A campanha de Renan Santos, do Missão, pretende ampliar os ataques a ministros do Supremo Tribunal Federal (STF) após a divulgação de conversas entre Daniel Vorcaro e Alexandre de Moraes. O candidato deve adotar uma postura ainda mais anti-sistema na disputa pelo Palácio do Planalto.
A estratégia prevê afirmar que uma ala da Corte tomou decisões ilegais para benefício próprio. Renan também deve prometer o enfrentamento de decisões consideradas inconstitucionais pelo tribunal caso seja eleito.
Críticas ao Supremo
A campanha avalia que Renan tem mais liberdade do que quase todos os presidenciáveis para criticar o STF porque nenhum integrante do Missão teve relações com o dono do Banco Master.

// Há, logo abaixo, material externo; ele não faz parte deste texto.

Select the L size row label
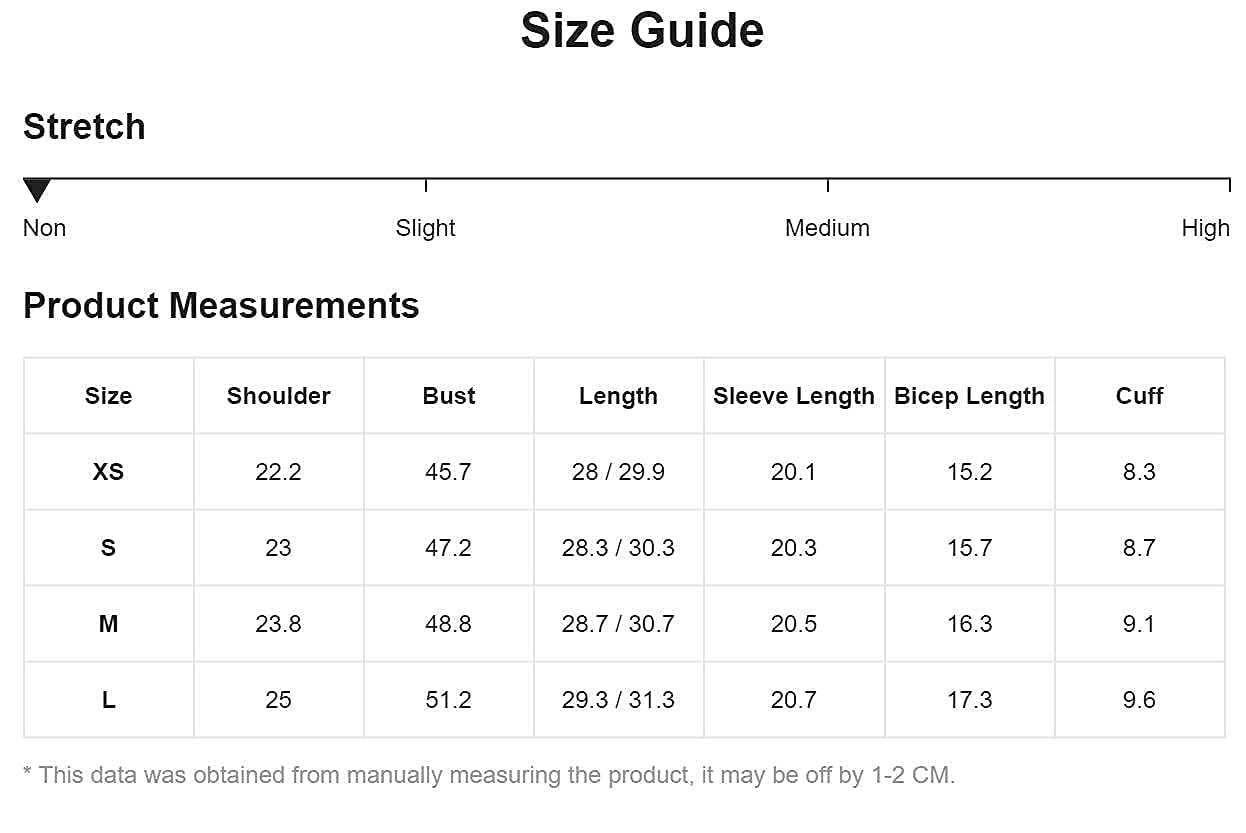Image resolution: width=1246 pixels, height=833 pixels. point(108,700)
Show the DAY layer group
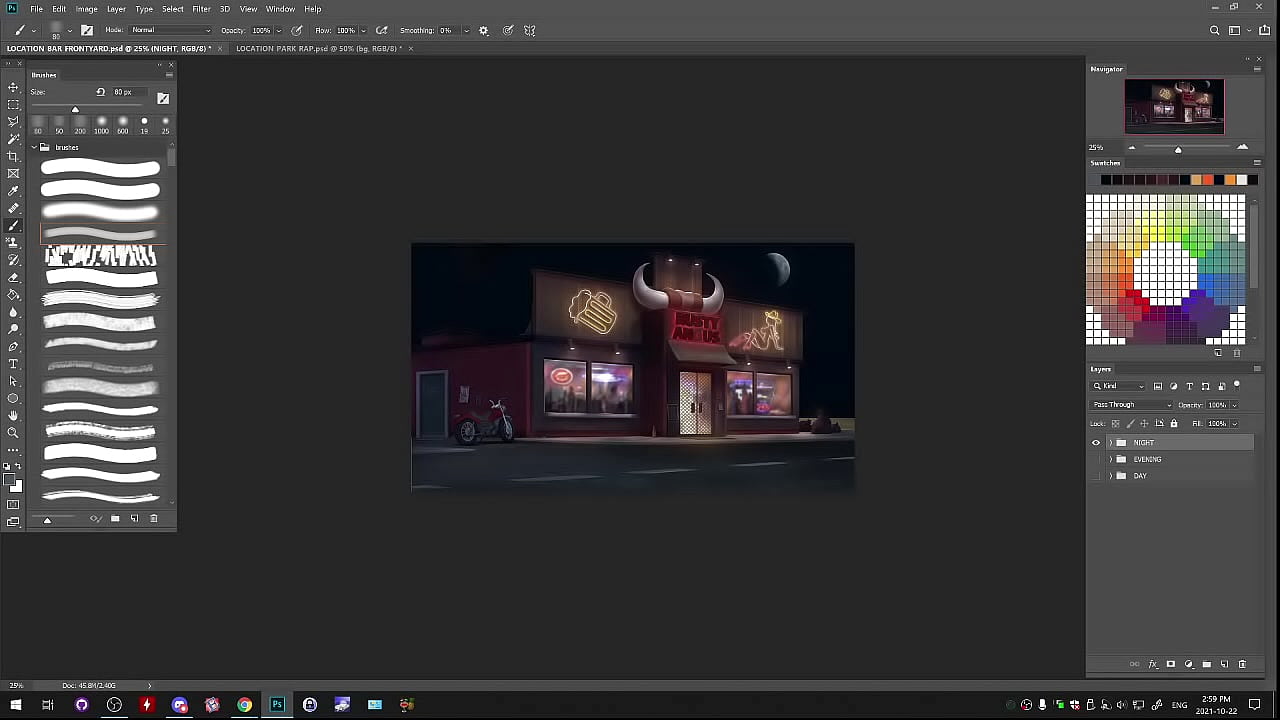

Até agora, o candidato fez os ataques mais duros ao Supremo entre os nomes que disputam a Presidência da República. Depois da divulgação das conversas, ele protocolou um pedido de impeachment contra Alexandre de Moraes.
Renan também entrou em conflito com o Tribunal Superior Eleitoral (TSE). Suas redes sociais ficaram bloqueadas por mais de 24 horas após uma decisão de Dias Toffoli, motivada por falhas nas informações das páginas do candidato na internet.
Em resposta, o presidenciável apresentou um pedido de impeachment contra Toffoli. No início do ano, o MBL, movimento que deu origem ao Missão, convocou manifestações contra o ministro por causa de sua relação comercial com Daniel Vorcaro.